Sunday, September 06, 2009

The Public Option

Hi!

As the debate over universal health care rages, it amazes me to hear people who so vehemently oppose the public option for health care are often the same folks who are happy to send their kids to public school. Since kids spend a LOT more time in school then they do at the doctor, and there is a LOT more variability in the quality of schools than the quality of doctors, it seems VERY hypocritical.

Full disclosure: My kids are homeschooled. However, my wife and I consider this a choice that we're glad we have the option to make. We considered the public option, and chose another. We believe that public schools SHOULD be available to everyone and don't mind paying taxes to support schools that don't benefit our kids, because they do benefit society. Of course, I'd understand opposition to the public health care option if schools are any indication of what we'd expect. If public health care were run like public schools...

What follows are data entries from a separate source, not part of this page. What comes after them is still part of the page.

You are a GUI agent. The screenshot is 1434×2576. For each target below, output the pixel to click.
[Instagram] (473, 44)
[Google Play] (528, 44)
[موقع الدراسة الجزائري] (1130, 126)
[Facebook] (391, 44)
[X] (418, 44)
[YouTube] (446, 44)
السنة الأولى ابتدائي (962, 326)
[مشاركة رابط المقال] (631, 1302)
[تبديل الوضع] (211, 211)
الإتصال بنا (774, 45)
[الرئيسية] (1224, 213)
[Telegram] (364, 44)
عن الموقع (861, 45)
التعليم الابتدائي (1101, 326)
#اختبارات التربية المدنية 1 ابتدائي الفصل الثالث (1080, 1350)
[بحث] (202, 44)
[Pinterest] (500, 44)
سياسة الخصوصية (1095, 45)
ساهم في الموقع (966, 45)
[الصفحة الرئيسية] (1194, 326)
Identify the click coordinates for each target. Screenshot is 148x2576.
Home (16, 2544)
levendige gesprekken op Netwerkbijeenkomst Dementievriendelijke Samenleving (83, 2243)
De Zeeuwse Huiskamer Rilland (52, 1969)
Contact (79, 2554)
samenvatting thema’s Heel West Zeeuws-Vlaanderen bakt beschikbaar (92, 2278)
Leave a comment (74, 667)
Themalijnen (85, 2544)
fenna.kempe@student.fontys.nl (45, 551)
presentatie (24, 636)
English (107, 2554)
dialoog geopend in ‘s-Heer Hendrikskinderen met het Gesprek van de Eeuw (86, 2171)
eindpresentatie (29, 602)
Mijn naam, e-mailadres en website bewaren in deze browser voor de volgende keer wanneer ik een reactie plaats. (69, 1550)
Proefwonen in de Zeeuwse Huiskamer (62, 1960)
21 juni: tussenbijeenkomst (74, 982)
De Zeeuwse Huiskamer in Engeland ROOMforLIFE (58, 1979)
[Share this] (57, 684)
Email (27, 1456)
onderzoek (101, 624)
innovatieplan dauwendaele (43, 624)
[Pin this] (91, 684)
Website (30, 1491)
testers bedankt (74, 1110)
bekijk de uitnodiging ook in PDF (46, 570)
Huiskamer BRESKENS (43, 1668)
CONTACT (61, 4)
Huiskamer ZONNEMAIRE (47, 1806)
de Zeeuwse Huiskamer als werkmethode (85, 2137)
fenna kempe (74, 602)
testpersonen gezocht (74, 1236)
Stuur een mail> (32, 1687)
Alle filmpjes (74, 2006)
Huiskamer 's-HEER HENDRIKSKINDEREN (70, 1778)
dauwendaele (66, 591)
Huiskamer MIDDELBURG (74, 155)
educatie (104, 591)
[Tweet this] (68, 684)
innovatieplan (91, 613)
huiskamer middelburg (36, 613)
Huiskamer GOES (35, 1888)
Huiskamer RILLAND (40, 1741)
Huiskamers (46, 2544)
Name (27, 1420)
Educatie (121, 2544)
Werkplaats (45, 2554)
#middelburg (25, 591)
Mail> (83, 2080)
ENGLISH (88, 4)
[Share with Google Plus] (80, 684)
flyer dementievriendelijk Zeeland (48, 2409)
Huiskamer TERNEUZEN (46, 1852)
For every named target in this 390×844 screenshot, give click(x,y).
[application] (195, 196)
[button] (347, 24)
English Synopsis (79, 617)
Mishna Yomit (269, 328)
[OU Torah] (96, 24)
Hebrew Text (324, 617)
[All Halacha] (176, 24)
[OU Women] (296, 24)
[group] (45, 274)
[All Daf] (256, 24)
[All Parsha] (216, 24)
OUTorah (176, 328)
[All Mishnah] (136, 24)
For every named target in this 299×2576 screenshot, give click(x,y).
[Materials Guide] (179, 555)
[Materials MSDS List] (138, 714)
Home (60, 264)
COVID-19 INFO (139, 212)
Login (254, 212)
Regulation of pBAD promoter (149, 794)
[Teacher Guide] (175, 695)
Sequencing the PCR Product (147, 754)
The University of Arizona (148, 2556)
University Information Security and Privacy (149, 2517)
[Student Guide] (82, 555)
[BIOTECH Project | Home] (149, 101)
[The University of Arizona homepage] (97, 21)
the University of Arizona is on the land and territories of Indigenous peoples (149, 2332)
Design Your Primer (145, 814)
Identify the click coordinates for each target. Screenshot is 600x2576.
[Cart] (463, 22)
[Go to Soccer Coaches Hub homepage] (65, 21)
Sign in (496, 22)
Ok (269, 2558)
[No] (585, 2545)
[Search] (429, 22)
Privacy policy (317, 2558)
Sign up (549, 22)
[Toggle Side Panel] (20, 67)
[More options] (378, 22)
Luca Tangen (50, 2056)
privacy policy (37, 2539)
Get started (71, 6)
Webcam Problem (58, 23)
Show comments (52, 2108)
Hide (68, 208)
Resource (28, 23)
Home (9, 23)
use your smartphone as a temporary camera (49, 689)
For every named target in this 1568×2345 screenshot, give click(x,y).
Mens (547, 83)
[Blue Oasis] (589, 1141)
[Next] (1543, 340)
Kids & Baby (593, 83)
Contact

1) Kids would see a doctor in groups of 30 and the sickest kid would define the treatment all 30 would receive. The following year, kids would be grouped differently and see a different set of doctors.

2) In order to improve health, the government would (with the help of for-profit hospitals who administer the tests) define what "healthy" means based on what some very simple tests can measure.

3) Kids who are not healthy are labeld "special" and encouraged to drop out of the system by administrators and doctors who are paid based on the "health scores" their kids receive.

Any others? Clearly, this would be an insane way to run a health care system for our kids, but it is almost EXACTLY how our public school system is run. Fortunately, no one (I repeat, NO ONE) is suggesting this kind of system for universal health care. Rather than fight what is a perfectly reasonable (though, admittedly, not perfect) universal health care proposal, why not oppose what is clearly a public school system that is disfunctional?

Take care!
Matt

1 comment:

Brian Carson said...

Let me see; they screwed up the Public Schooling system, and continue to lead it in the wrong direction. So we should give-them-another-chance with what you call a Perfectly Reasonable proposal. Hmmm? No Kool-Aid for me Matt, thanks.